Hoje, chegamos ao terceiro filme. Temos a mesma idade ou aproximada do garoto. Fomos testemunhas da magnitude de qualidade que a empresa firmou em seus filmes consequentes (mas ainda continuo achando Nemo e Ratatouille o excremento da produtora, desculpe fãs) e acima de tudo, nos tornamos sábios em saber o que esperar da produtora e seus filmes.

O roteiro escrito pelo John Lasseter, Andrew Stanton, Lee Unkrich e Micheal Arndt, o mesmo de Pequena Miss Sunshine, realça a qualidade da produtora em algo fundamental que sua rival Dreamworks falha a cada filme (menos Kung Fu Panda que a cada dia que passo, penso que foi um milagre) que é entregar um roteiro de qualidade que não só consegue entreter apenas o pequeno, mas que seduz o adulto que carrega dentro de si a alma de criança.

Outro ponto fundamental desse filme está de como se desenvolve a segunda e interessante parte no qual transforma uma creche cheia de brinquedos em uma prisão. Quando entramos a dentro, existe um misto de comédia, drama e suspense como jamais visto em um filme da Pixar. E claro, consegue ser tão eficiente como qualquer ou até melhor do que alguns filmes de fuga de prisão.

A parte técnica do filme aliada a perfeição consegue ser um pleonasmo quando começamos a falar sobre os filmes da Pixar. Em Toy Story 3 dou destaque na parte do climax final, no qual o espetaculo visual explode em cena entregando um dos momentos mais tensos e espetaculares da produtora. Também a trilha sonora é uma delicia extrema e candidata a melhor do ano sem duvida.

Toy Story 3 não é só apenas um dos melhores filmes do ano. Ele vai muito além disso, é o fechamento vital de uma época doce de nossas vidas e que o final, um dos mais dolorosos que a Pixar já criou, chega ao fim. É aquele tipo de filme que cada cena simples fica dentro de nossas almas e que quando as luzes do cinema se apagam, fomos agraciados por uma experiencia única. Mais uma vez, obrigado Pixar por está não só apenas entregando desenhos maravilhosos, mas também por saber expressar tudo que seu público sente ... e agora é olhar para o futuro e guardar todo o passado em nossos corações.

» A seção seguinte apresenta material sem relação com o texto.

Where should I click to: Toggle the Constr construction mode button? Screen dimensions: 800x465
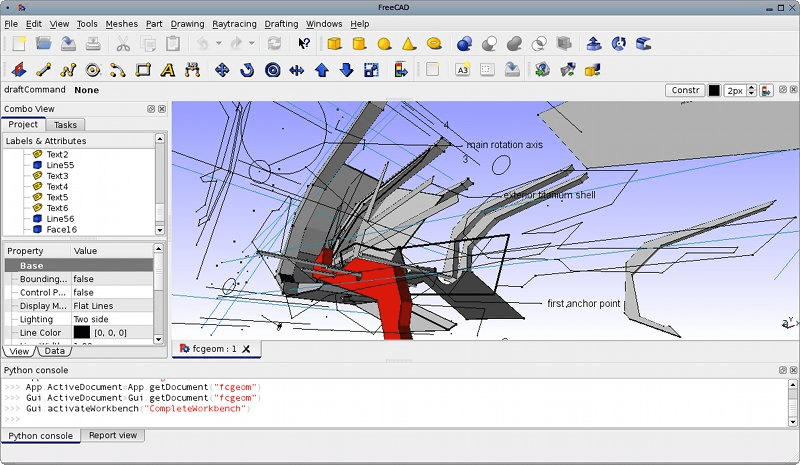(685, 90)
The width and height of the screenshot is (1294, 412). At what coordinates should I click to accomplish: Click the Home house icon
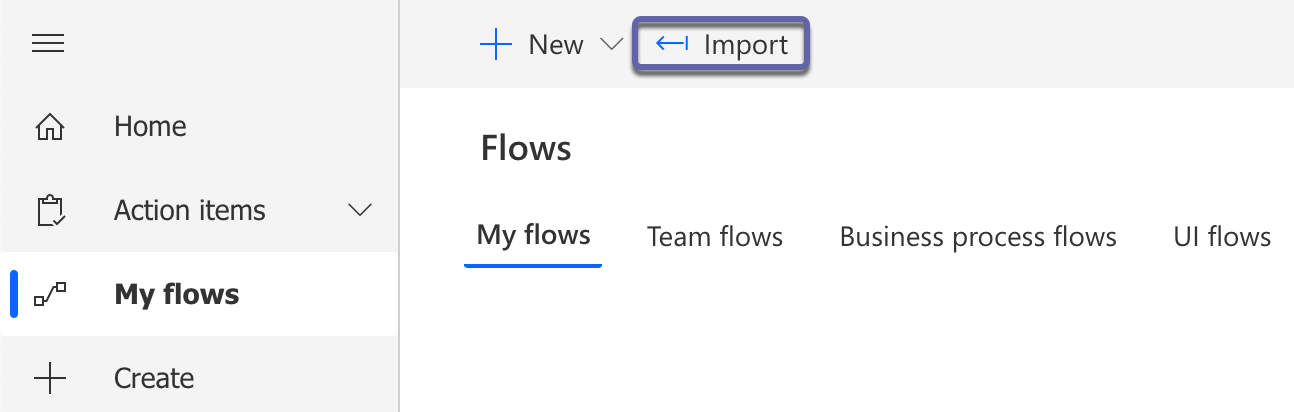(x=49, y=127)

Assim, lembrando uma frase espetacular de Watchmen (não me lembro das palavras especificas, me perdoem) que diz assim ... quando o futuro parece ser mais incerto e escuro ... o passado se torna mais doce e brilhante ...

Ficha Técnica
Toy Story 3
Diretor: Lee Ulkrich
Com as vozes de: Tom Hanks, Tim Allen, Joan Cuasck, Don Rickles, Estelle Harris, Wallace Shawn, John Ratzenberger, Jodi Benson, John Morris, Laurie Metcalf, Emily Hahn, Micheal Keaton, Jeff Garlin, Kristen Schaal, Timothy Dalton, Bonnie Hunt, Whoopi Goldberg e Ned Beatty.